WHAT IS EXPECTED >> In the article about the artist Sean O'Donnell, what does Penelope Price say was his deepest regret?

EXCERPT TO READ >>
It's too easy to pass off O'Donnell's mental illness (he was diagnosed as bipolar a few years ago) as the voice that informed his more bizarre work, like the series of self-portraits made by pressing himself against the glass of a color photocopier. ("We'd go to the library and try all the copiers until we found the one with the best black ink," laughs Penelope Price, a professor in the film school at Scottsdale Community College and one of O'Donnell's oldest and closest friends.) In each of these, O'Donnell is seen clutching a symbol of femininity -- a Madonna; a wine bottle shaped like a naked woman -- that Lange says depicts the late artist's clarion cry.

"He wanted more than anything to have a romantic love," she says through tears. "He thought no woman would ever love him, and so much of his work is about that disappointment."

Although much of O'Donnell's best and most revealing work does address a longing for romantic love, Price says her friend's deepest regret was the unfulfilled promises made by religion. "He'd been raised Catholic," she says, "and he was disappointed that the promises that religion made -- that life had meaning, that spirituality lifted you up -- didn't come true. He was very angry about this, yet Sean loved the beauty of religious imagery. You can see that beautiful imbalance in the arrangement of objects in his work."

O'Donnell, who had no formal training in artistic technique, was recognized early on by collectors as "an important artist," according to the ASU Art Museum's Ted Decker, who owns several O'Donnell pieces. "For having a soft voice, he delivered a big punch in expressing his personal life convictions about society, religion, and politics," Decker says. "He was the essence of what a good artist is. We won't see someone like Sean again for a long time."

The truth is, outside of his small circle of friends, few saw much of O'Donnell while he was still alive. Something of a recluse, the bearded, often shabbily dressed artist was occasionally spotted hunched in a corner at one of Lange's gallery openings, or seated across from her at their weekly lunches at Juan's Authentic Mexican Food cafe. During their last couple of lunches, Lange ate tacos while O'Donnell stared into his lap and wept.

"At our last lunch," Lange recalls, "he brought me his latest piece, and he said it was the best work of art that anyone had ever made." The photo montage depicts a multicolored wrestler's mask suspended against a black background and surrounded by five-pointed stars. Lange believes this piece is O'Donnell's depiction of his own suicide. Shortly after their lunch meeting on January 25, O'Donnell drove to a strip mall at 32nd Street and Indian School Road, parked, and shot himself in the head with a .44 Magnum revolver.

LISTED ENTRIES >>

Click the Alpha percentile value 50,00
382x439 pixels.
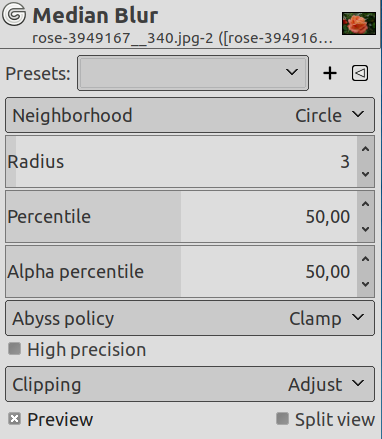[x=328, y=272]

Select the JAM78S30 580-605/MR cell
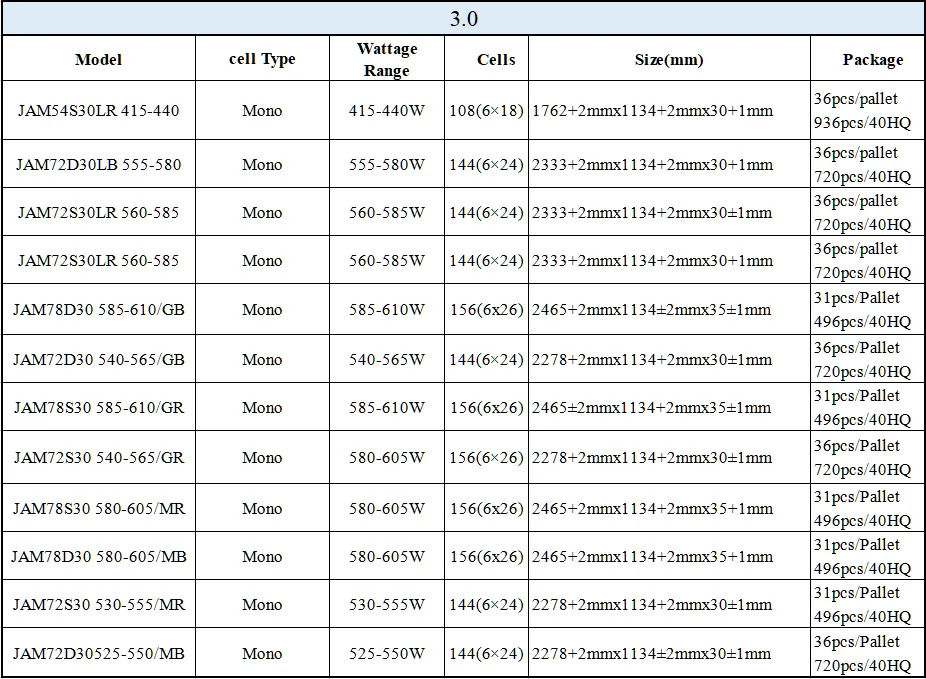click(99, 508)
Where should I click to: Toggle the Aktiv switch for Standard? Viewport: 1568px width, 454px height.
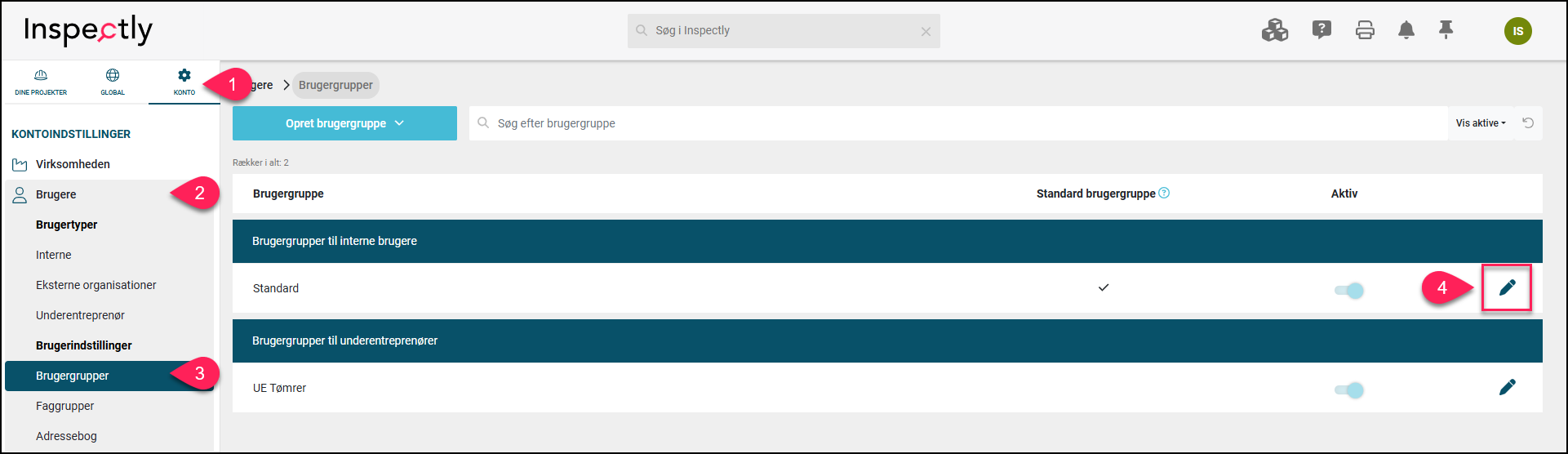[x=1349, y=290]
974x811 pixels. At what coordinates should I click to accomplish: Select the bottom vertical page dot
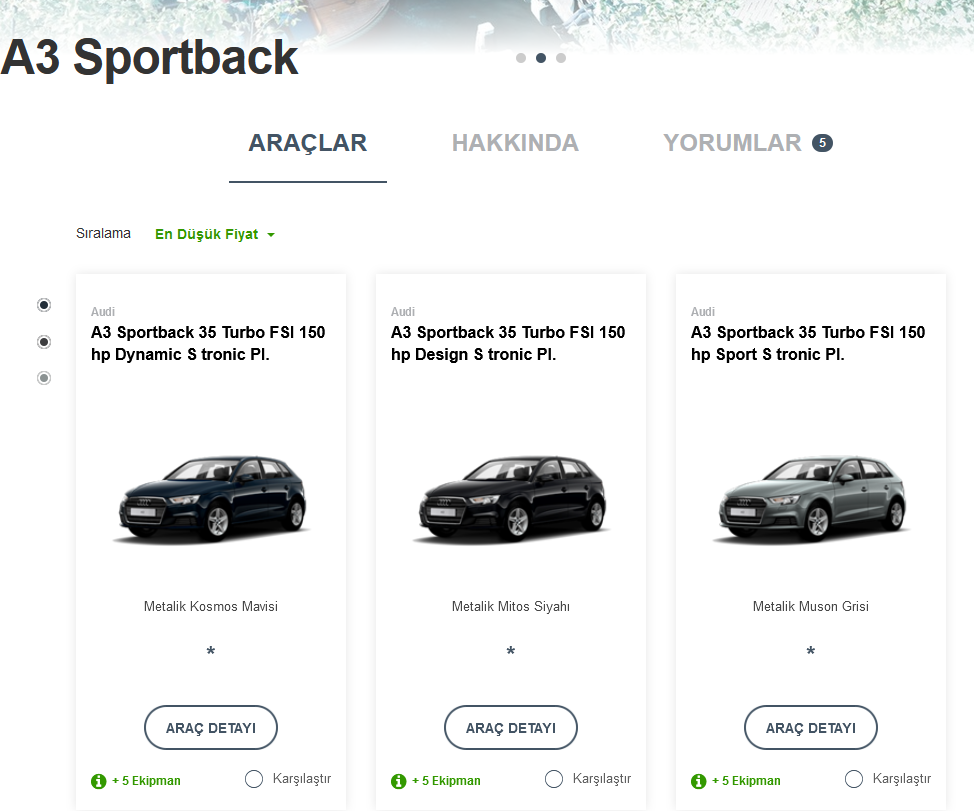tap(43, 378)
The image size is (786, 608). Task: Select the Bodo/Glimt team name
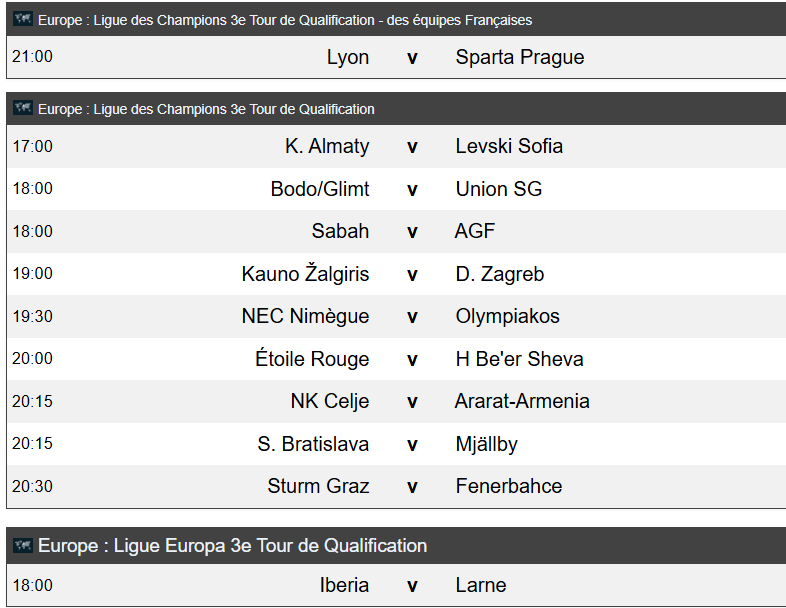click(x=320, y=189)
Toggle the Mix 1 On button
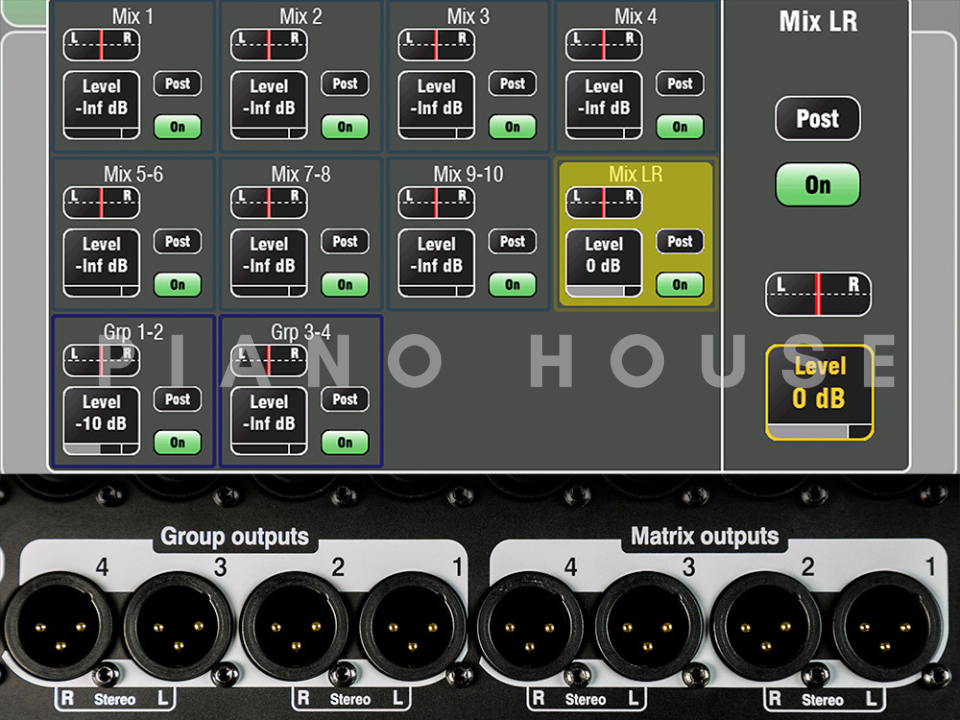Screen dimensions: 960x720 (177, 127)
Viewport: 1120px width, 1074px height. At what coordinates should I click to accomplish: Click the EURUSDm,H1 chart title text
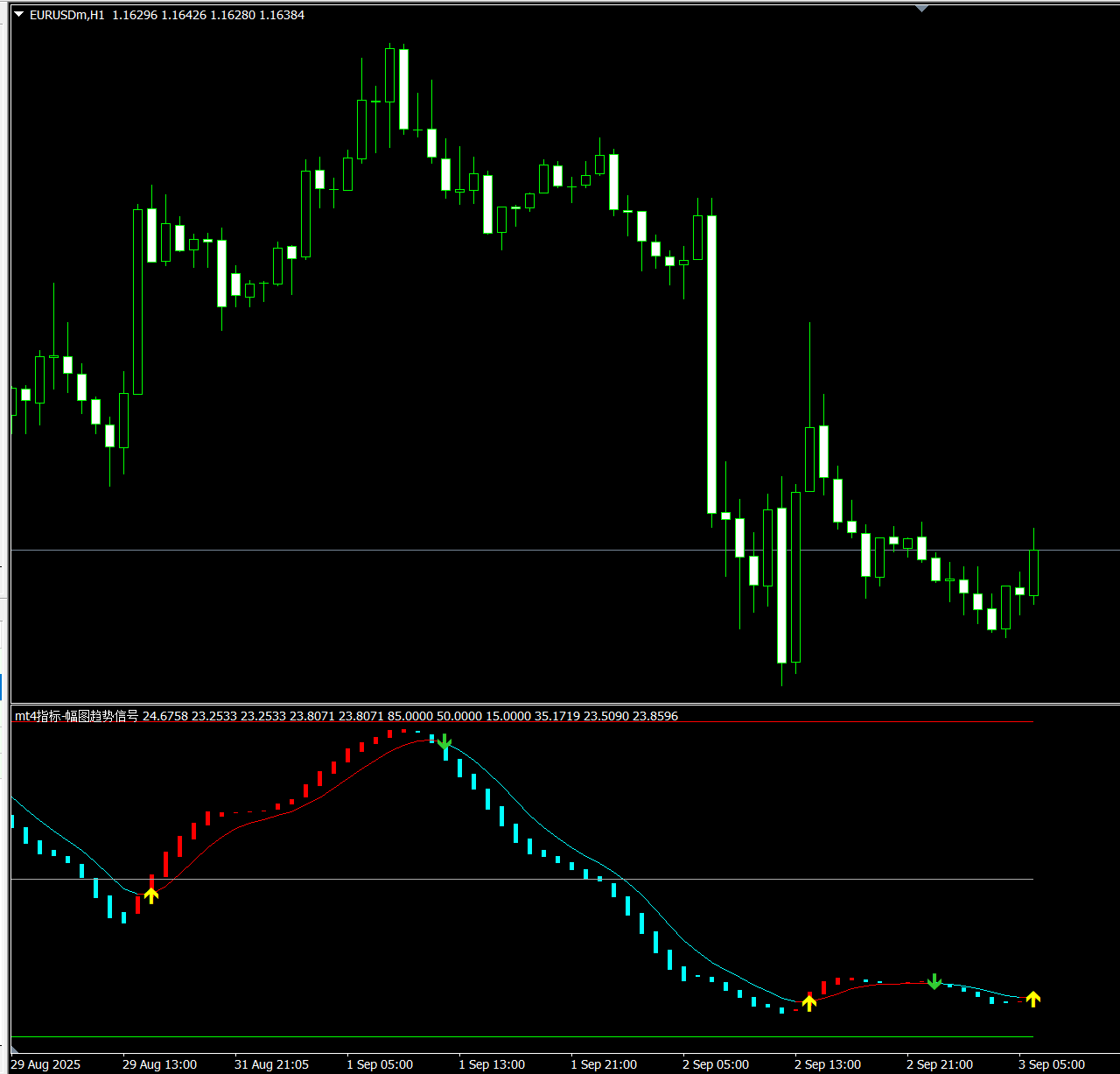pos(66,15)
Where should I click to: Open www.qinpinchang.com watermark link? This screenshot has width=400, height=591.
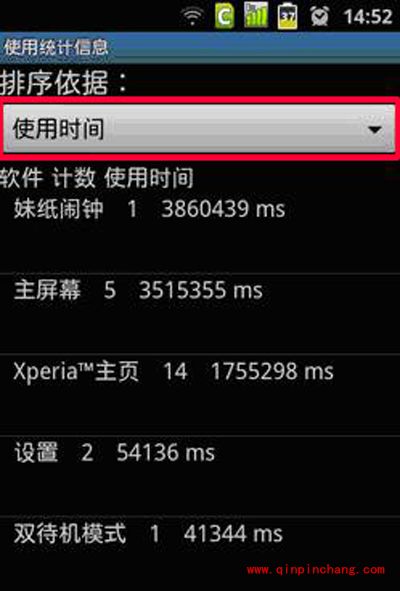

EXERCISE RESULT >> The unfulfilled promises made by religion.